Data records
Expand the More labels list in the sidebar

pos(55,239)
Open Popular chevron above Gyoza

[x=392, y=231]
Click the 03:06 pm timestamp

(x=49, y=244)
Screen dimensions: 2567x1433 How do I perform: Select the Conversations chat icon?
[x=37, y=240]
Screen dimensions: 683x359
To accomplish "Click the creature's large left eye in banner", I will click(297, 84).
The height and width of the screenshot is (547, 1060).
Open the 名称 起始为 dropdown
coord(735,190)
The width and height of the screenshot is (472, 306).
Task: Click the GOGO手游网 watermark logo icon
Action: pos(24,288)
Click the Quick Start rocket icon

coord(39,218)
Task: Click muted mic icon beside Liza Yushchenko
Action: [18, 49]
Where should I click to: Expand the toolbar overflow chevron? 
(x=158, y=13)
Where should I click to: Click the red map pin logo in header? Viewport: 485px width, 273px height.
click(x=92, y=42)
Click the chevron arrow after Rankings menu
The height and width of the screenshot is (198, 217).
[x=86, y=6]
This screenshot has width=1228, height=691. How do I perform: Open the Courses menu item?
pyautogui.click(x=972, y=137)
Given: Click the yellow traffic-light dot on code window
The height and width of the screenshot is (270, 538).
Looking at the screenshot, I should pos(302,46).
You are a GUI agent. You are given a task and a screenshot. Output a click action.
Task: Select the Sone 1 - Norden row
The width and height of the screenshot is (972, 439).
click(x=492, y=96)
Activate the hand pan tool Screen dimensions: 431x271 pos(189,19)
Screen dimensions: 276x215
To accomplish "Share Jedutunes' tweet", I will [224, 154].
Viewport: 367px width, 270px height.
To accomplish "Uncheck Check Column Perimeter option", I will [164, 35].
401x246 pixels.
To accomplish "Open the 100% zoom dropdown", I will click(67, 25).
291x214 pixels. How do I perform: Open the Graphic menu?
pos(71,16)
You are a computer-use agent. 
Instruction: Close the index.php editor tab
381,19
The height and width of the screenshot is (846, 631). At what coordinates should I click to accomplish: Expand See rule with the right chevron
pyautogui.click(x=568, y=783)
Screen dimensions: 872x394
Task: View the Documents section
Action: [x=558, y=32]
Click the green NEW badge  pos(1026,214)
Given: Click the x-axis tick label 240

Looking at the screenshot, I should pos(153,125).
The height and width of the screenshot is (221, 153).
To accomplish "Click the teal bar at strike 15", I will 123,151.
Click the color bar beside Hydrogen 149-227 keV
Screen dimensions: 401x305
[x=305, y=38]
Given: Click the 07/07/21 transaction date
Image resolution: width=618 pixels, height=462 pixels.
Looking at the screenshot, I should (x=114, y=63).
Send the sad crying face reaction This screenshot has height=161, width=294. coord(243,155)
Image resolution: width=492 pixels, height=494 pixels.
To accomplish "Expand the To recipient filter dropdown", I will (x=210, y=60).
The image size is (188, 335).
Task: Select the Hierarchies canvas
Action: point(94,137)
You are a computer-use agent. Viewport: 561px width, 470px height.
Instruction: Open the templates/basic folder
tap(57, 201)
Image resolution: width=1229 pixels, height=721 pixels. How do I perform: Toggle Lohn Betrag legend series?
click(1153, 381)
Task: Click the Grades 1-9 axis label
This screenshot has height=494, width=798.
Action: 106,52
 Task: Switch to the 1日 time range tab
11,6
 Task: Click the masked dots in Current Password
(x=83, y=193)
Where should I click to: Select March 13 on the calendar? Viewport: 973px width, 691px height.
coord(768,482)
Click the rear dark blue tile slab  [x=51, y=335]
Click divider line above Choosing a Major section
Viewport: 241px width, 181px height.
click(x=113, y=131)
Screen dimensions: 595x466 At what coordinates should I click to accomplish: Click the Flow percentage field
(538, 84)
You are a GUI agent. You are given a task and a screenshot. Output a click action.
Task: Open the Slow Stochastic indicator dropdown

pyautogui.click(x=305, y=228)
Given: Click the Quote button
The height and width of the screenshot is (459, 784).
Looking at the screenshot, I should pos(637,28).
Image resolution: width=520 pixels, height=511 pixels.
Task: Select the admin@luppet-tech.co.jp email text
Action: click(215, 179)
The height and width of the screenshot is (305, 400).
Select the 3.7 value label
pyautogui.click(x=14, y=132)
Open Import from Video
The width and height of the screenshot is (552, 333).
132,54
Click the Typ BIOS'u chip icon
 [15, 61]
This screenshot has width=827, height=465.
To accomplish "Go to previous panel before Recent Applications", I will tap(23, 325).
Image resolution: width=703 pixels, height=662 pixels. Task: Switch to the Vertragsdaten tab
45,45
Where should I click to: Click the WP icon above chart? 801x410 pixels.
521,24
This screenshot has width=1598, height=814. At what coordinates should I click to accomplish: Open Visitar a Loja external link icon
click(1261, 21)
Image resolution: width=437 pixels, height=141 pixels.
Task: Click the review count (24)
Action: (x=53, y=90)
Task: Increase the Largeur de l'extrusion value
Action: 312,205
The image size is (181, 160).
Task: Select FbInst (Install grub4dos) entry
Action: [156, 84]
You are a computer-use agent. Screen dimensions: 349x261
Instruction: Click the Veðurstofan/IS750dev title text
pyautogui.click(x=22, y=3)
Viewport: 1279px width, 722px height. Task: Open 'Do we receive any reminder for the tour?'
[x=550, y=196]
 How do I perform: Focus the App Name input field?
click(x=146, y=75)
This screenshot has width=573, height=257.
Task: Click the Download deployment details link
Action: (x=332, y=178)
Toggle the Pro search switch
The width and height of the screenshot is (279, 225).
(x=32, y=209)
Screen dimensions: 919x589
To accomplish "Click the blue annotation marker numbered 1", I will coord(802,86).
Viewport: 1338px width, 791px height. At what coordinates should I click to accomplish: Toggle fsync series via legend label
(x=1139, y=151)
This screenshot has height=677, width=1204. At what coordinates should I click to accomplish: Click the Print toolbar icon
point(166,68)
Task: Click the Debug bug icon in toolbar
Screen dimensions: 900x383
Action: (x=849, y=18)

Problem: Copy the entries word for word, starting at the line that contains "Screen dimensions: 276x215" and ending after the line that contains "Action: point(94,137)".

Response to this exercise:
Screen dimensions: 276x215
To accomplish "Share Jedutunes' tweet", I will [224, 154].
Viewport: 367px width, 270px height.
To accomplish "Uncheck Check Column Perimeter option", I will [164, 35].
401x246 pixels.
To accomplish "Open the 100% zoom dropdown", I will click(67, 25).
291x214 pixels. How do I perform: Open the Graphic menu?
pos(71,16)
You are a computer-use agent. 
Instruction: Close the index.php editor tab
381,19
The height and width of the screenshot is (846, 631). At what coordinates should I click to accomplish: Expand See rule with the right chevron
pyautogui.click(x=568, y=783)
Screen dimensions: 872x394
Task: View the Documents section
Action: [x=558, y=32]
Click the green NEW badge  pos(1026,214)
Given: Click the x-axis tick label 240

Looking at the screenshot, I should pos(153,125).
The height and width of the screenshot is (221, 153).
To accomplish "Click the teal bar at strike 15", I will 123,151.
Click the color bar beside Hydrogen 149-227 keV
Screen dimensions: 401x305
[x=305, y=38]
Given: Click the 07/07/21 transaction date
Image resolution: width=618 pixels, height=462 pixels.
Looking at the screenshot, I should (x=114, y=63).
Send the sad crying face reaction This screenshot has height=161, width=294. coord(243,155)
Image resolution: width=492 pixels, height=494 pixels.
To accomplish "Expand the To recipient filter dropdown", I will (x=210, y=60).
The image size is (188, 335).
Task: Select the Hierarchies canvas
Action: point(94,137)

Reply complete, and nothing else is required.